Blurred images of people sat in a futuristic bar in a still from Watching by Ben Bogart

Watching (2001: A Space Odyssey; Blade Runner) – Ben Bogart

Watching (Blade Runner): runs until Mon 18 Oct
In 'Watching', media artist Ben Bogart has trained an AI programme to ‘watch’ and attempt to recreate classic sci-fi films by breaking them apart and reconstructing them. Part of the Art-AI Festival.

In Watching, media artist Ben Bogart has trained an AI programme to ‘watch’ and attempt to recreate classic sci-fi films by breaking them apart and reconstructing them. The resulting ‘films’ challenge viewers to consider the role science fiction plays in how we think about artificial intelligence and the constructed nature of our own perceptions.

Using complex algorithms, the programme breaks the frames and sounds from two sci-fi classics into millions of image and audio fragments: 2001: A Space Odyssey (1968), and Blade Runner (1982). The programme groups the fragments according to similarities in size and colour to create a full-length reconstruction of the original using this data. The results are abstract tapestries or collages where the viewer may be able to pick out familiar forms, characters, and props from the films such as the silhouette of a figure walking through a darkened streetscape or sitting on a bright red couch.

Dialogue, music, and sound effects blend together into shifting and halting soundscapes that parallel the mesmerising imagery. The images and sounds are just at the threshold of readability. The viewer constantly attempts to read the work as cinema, searching for narrative and structure. At some point, this search becomes overwhelming as the image ebbs and flows between readability and chaotic abstraction.

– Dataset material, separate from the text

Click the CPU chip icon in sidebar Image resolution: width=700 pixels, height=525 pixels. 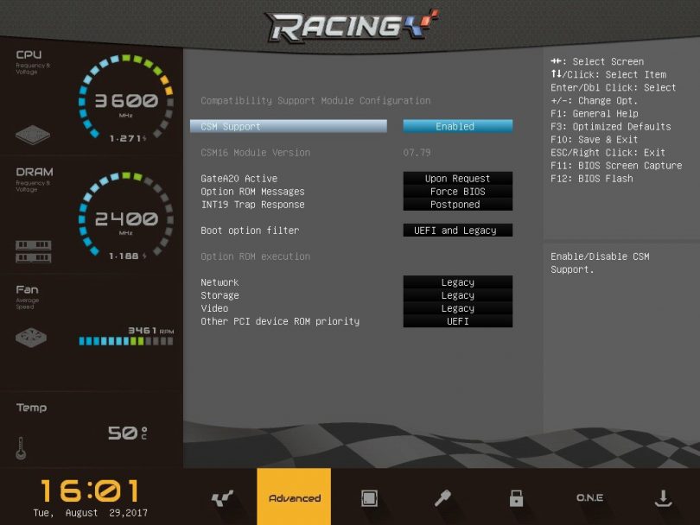[x=33, y=136]
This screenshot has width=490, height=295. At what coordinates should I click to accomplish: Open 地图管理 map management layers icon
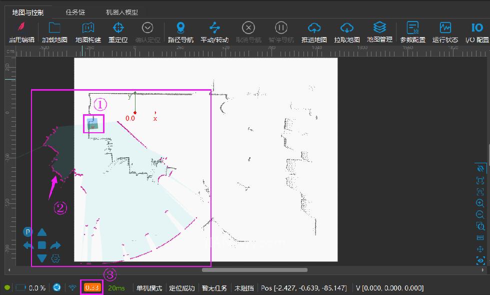[x=380, y=27]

These pieces are situated in a larger body of work collectively titled Watching and Dreaming. Initiated in 2014, this series of works are the result of statistically oriented machine learning and computer vision algorithms attempting to understand popular cinematic depictions of Artificial Intelligence by breaking apart and reconstructing them. The machines’ understanding is manifest in their ability to recognize, and eventually predict, the structure of the films they watch. The images produced in the films are the result of both the system’s projection of imaginary structure, and the structure of the films themselves.

Excerpts of the work can be seen here:

Ben Bogart is a non-binary adisciplinary artist working for over two decades with generative computational processes (including physical modelling, chaotic equations, feedback systems, evolutionary algorithms, computer vision and machine learning) and has been inspired by knowledge in the natural sciences (quantum physics and cognitive neuroscience) in the service of an epistemological inquiry. Bogart has produced processes, artifacts, texts, images and performances that have been presented at galleries, art festivals and academic conferences in Canada, the United States of America, the United Arab Emirates, Australia, Turkey, Finland, Germany, Ireland, Brazil, Hong Kong, Norway and Spain.

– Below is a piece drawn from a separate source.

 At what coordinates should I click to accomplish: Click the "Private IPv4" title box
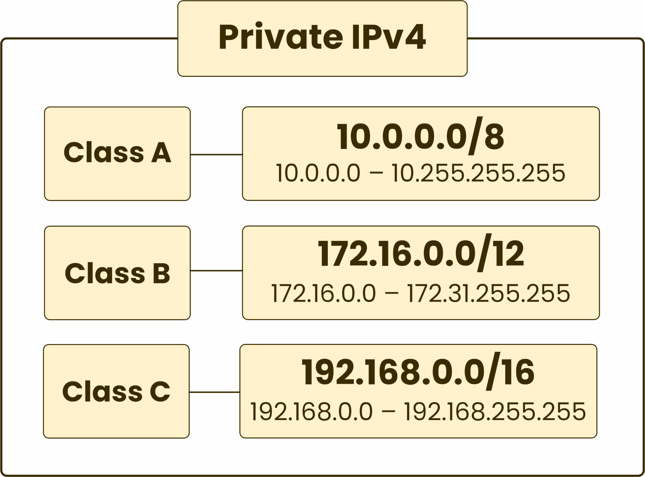[322, 38]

Notable exhibitions include solo shows at the Canadian Embassy at Transmediale in 2017 and the TechLab at the Surrey Art Gallery in 2018. They have been an artist in residence at the Banff Centre (Canada), the New Forms Festival (Canada) and at Videotage (Hong Kong). Their research and practice have been funded by the Social Science and Humanities Research Council of Canada, the British Columbia Arts Council and the Canada Council for the Arts.

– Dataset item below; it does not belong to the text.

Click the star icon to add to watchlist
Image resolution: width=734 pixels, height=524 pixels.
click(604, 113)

Bogart holds both master’s and doctorate degrees from the School of Interactive Arts and Technology at Simon Fraser University. During their master’s study (2006–2008) they began an artistic inquiry of machine learning and developed a site-specific artwork that uses images captured live in the context of installation as raw material in its ‘creative’ process. In their doctoral work (2009–2014) they made “a machine that dreams” that is framed as both a model of dreaming and a site-specific artistic work manifesting an Integrative Theory of visual mentation developed during their doctorate.

Bogart’s recent work involves building Machine Subjects that appropriate and reconstruct cultural artifacts using artificial intelligence. Ben is currently embarking on a two-year project funded by the Canada Council for the Arts developing a body of work applying machine learning methods to image-making situated in painting history.

Bogart is of Dutch and French ancestry and lives and works on the unceded traditional territories of the xʷməθkʷəy̍əm (Musqueam), Sk̠wx̠wú7mesh (Squamish) and Səl̓ílwətaʔ/Selilwitulh (Tsleil-Waututh) First Nations, also known as Vancouver.